Theodotus The Gnostic (flourished 2nd century ad) was a principal formulator of Eastern Gnosticism. This system of religious dualism (belief in rival deities of good and evil) had a doctrine of salvation by gnōsis, or esoteric knowledge.
From the scant data available, Theodotus is known to have taught Gnosticism in Asia Minor c. 160–170, elaborating on the principles of the early-2nd-century Gnostic leader Valentinus. Theodotus’ teachings, of primary importance for the study of primitive Gnosticism, survive in Excerpta ex Theodoto (“Extracts from Theodotus”), actually a scrapbook that the 2nd–3rd-century Christian philosophical theologian Clement of Alexandria appended to his Stromata (“Miscellanies”). Certain passages integrate the comments of Clement; thus, the unsystematic arrangement of the material causes problems of interpretation.
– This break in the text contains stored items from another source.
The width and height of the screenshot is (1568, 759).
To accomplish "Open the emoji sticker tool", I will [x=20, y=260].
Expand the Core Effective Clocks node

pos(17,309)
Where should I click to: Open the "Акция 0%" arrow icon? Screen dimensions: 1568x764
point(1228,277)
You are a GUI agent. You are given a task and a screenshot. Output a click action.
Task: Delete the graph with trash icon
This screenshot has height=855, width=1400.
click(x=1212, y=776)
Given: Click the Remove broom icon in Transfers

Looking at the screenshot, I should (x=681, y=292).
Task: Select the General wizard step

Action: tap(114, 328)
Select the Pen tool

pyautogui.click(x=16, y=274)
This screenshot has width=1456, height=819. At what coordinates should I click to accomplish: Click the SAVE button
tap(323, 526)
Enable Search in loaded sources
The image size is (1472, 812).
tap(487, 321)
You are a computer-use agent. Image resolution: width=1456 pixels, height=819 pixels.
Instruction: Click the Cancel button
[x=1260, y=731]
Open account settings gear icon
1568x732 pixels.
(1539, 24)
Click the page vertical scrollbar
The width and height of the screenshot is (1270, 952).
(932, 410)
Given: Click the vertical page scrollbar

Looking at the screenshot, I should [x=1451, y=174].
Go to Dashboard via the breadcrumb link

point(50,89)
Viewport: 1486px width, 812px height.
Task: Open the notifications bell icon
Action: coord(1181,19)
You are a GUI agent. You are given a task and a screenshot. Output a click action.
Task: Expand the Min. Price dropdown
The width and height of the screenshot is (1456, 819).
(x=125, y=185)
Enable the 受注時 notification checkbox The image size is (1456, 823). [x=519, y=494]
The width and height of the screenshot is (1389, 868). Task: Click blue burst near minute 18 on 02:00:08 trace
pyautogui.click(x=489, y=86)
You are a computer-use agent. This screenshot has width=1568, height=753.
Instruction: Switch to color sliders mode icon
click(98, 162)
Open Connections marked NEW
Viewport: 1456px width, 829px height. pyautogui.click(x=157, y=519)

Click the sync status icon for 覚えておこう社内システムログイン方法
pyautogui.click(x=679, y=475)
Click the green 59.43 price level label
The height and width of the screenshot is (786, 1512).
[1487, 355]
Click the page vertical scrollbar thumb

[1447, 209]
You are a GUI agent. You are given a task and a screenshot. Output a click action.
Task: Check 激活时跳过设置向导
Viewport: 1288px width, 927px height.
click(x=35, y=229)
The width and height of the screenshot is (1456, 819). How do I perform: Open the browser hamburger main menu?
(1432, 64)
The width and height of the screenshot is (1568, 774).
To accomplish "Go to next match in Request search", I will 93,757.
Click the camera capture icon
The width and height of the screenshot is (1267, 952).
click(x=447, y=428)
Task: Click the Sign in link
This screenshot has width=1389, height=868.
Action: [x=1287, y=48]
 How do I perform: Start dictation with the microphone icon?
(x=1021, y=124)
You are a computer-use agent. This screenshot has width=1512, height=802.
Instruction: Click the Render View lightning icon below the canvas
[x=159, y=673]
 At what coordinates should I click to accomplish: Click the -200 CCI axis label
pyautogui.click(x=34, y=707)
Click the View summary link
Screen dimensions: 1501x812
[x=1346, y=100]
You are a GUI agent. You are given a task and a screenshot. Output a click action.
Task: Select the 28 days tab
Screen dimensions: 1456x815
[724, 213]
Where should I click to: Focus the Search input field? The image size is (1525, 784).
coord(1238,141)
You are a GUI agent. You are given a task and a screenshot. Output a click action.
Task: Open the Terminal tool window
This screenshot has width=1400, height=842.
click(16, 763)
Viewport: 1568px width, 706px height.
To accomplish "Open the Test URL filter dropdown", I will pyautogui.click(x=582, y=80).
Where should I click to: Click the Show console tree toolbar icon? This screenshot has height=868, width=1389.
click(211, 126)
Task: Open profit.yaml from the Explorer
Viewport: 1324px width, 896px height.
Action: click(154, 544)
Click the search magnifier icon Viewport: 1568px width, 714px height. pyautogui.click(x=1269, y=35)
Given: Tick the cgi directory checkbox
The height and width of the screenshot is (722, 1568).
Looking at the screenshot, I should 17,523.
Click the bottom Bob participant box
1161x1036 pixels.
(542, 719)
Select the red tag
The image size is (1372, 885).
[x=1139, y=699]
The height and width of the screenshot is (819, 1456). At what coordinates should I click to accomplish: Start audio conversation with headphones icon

Essentially, the Gnosticism of Theodotus affirmed that the world is the product of a process of emanations, or radiations, from an ultimate principle of unconditioned being or eternal ideas. Intermediate beings in this hierarchy of perfection include God the creator of matter and Christ the redeemer, who united himself to the man Jesus at his baptism to bring men gnōsis. Salvation, he concluded, is reserved for Gnostic believers infused with pneuma (“spirit”).
Theodotus further developed the role of the inferior spiritual beings, or angels, and their relation to Christ. He mentions a Eucharist of bread and water and anointing as a means for release from the domination of the evil power.